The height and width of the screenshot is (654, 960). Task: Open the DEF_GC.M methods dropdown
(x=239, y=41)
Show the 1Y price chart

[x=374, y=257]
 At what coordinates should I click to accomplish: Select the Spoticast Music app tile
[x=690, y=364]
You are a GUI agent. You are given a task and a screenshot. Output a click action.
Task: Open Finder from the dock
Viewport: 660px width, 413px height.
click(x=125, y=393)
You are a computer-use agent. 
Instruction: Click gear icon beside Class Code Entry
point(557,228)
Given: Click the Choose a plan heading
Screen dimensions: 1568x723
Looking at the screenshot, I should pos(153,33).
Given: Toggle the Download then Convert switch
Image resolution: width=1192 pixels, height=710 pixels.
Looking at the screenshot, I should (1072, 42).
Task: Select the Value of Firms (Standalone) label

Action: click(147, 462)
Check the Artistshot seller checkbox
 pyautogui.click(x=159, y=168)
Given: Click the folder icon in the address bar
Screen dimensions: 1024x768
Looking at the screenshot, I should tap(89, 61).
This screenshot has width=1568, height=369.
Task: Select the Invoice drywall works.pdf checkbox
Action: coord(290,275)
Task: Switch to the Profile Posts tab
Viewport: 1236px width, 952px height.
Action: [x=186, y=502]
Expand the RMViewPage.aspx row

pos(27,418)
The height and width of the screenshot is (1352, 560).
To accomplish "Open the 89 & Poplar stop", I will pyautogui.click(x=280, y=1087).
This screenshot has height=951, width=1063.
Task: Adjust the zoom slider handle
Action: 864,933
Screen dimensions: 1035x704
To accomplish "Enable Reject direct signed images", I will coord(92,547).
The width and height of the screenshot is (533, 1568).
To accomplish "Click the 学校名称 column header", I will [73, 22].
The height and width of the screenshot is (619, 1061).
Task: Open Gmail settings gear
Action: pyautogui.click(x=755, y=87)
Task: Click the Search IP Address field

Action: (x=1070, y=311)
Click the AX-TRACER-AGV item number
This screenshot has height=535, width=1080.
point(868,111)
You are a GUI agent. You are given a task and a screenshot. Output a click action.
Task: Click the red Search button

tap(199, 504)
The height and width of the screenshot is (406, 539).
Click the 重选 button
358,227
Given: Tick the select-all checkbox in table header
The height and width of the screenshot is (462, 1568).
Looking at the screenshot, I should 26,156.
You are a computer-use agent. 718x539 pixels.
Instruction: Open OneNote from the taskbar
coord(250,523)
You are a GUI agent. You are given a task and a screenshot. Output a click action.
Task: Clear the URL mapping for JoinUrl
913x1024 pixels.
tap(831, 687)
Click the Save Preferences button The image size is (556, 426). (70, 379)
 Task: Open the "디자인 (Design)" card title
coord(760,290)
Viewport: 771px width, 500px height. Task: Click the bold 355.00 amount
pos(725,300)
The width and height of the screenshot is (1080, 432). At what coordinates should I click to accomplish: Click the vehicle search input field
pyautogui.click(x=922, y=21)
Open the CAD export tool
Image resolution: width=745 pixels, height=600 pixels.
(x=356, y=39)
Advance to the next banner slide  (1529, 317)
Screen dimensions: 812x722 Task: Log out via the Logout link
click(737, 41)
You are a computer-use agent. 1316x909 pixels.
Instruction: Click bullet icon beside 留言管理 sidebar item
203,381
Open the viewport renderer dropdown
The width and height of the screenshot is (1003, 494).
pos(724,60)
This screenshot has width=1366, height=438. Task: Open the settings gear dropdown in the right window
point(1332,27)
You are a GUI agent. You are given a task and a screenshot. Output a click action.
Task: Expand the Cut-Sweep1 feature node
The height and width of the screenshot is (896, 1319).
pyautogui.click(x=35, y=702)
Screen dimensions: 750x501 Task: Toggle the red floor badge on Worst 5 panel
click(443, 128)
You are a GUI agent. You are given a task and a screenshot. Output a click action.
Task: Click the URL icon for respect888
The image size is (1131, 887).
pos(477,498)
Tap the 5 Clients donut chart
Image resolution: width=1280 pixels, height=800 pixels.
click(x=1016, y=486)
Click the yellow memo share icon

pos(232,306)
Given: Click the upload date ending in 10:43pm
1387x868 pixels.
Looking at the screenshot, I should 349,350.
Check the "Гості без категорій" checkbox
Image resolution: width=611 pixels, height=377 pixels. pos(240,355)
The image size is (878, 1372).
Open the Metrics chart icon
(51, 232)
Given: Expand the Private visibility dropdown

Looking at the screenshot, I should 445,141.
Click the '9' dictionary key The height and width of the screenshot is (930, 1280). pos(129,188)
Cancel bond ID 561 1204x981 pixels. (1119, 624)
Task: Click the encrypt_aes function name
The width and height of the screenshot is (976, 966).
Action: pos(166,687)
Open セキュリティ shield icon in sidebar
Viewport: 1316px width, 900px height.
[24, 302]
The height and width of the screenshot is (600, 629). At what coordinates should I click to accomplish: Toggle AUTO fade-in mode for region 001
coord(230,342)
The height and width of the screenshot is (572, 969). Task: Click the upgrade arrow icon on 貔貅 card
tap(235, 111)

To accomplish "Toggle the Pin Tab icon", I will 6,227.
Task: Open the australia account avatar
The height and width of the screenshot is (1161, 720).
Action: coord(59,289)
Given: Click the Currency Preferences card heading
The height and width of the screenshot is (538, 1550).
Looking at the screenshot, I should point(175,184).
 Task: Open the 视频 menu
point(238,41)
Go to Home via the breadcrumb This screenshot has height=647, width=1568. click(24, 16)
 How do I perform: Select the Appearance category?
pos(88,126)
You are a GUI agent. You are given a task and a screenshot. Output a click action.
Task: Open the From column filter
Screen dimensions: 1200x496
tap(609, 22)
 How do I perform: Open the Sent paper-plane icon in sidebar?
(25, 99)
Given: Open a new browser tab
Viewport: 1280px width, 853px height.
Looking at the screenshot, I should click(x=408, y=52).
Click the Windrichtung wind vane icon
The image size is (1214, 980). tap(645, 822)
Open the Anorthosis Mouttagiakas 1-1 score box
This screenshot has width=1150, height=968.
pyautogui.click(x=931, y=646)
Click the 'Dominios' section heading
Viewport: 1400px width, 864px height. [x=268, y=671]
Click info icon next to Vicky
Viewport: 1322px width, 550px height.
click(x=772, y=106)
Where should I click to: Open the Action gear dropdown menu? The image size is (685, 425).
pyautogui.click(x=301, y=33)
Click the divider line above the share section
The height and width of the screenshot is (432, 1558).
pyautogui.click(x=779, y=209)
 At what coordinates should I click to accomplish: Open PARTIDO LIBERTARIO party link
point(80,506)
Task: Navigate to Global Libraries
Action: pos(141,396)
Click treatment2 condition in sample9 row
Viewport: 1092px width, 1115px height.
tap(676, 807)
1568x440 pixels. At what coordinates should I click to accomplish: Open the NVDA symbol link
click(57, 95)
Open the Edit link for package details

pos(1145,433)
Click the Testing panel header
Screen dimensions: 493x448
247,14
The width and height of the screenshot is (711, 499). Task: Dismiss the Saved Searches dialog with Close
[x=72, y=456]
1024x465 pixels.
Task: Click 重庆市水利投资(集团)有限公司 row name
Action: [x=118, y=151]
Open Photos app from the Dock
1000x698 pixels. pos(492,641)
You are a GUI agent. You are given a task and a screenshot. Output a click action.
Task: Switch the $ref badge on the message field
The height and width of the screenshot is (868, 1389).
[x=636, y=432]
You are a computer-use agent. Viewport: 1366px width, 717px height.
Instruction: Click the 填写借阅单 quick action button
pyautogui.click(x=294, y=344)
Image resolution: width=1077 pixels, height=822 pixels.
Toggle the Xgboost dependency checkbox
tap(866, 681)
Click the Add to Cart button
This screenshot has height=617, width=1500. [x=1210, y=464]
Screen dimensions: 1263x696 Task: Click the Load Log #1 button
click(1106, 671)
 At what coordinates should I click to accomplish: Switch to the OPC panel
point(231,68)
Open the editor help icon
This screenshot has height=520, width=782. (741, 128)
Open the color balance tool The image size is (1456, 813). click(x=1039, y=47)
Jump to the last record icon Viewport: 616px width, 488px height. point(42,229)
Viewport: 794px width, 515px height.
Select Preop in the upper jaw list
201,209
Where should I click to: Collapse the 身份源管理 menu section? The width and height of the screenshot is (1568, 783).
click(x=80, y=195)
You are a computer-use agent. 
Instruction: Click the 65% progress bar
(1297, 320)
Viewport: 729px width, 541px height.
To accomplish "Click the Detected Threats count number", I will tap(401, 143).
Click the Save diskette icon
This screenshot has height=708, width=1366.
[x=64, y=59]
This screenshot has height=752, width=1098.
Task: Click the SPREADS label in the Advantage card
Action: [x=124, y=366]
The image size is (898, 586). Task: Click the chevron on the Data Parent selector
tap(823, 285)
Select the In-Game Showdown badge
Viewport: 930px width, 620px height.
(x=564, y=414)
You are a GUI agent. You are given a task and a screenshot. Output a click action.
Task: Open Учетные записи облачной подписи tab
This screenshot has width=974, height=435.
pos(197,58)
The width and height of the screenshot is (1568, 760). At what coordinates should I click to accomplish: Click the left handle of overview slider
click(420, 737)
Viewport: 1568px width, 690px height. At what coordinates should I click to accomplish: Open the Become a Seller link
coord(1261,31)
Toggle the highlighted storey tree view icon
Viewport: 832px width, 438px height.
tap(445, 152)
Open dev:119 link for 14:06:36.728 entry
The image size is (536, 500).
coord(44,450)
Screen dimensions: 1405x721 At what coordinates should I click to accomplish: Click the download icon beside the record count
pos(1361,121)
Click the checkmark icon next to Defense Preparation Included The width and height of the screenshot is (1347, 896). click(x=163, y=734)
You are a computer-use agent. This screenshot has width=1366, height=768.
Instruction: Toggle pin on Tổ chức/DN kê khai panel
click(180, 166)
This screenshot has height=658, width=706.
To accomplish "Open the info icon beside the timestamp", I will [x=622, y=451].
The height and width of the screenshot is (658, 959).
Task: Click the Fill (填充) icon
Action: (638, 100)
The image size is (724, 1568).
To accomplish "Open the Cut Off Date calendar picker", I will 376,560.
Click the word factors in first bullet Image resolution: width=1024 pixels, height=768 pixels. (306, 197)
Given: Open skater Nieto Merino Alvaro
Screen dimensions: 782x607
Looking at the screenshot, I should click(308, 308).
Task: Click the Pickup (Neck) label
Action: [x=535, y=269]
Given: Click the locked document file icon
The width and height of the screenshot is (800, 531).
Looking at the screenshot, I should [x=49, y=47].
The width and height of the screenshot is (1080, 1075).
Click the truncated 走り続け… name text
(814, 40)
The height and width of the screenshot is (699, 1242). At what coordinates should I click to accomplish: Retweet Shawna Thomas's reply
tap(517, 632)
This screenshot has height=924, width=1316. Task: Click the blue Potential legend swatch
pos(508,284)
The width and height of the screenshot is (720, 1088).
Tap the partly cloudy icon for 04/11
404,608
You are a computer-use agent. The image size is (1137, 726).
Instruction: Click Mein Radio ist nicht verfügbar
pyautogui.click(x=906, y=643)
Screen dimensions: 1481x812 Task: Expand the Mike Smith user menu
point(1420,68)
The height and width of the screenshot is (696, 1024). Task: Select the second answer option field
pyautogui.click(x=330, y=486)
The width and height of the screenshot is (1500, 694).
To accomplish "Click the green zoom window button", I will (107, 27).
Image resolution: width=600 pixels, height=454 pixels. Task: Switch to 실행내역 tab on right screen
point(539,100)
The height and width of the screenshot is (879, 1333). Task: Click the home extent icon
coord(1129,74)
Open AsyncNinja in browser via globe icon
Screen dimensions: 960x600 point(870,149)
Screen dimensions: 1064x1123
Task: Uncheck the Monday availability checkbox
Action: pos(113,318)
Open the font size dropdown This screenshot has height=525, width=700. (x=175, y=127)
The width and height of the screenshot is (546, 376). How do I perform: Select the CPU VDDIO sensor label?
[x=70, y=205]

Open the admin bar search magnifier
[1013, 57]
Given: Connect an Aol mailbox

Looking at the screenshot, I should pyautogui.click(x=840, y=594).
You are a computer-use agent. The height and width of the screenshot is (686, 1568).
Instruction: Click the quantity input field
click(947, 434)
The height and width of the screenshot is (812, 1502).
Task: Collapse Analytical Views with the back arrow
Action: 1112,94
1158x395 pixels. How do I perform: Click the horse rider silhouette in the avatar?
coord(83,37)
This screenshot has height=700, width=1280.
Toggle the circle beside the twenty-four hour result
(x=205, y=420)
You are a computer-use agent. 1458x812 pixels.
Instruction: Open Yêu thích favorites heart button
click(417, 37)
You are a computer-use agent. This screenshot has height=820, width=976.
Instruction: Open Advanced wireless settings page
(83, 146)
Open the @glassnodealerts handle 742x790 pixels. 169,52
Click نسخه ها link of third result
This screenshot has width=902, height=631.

────────────────────────────────────────

● TASK INSTRUCTIONS
For each line in the data that holds the word "next", copy the line.

● TASK ANSWER
Advance to the next banner slide  (1529, 317)
Click info icon next to Vicky
Click the checkmark icon next to Defense Preparation Included The width and height of the screenshot is (1347, 896). click(x=163, y=734)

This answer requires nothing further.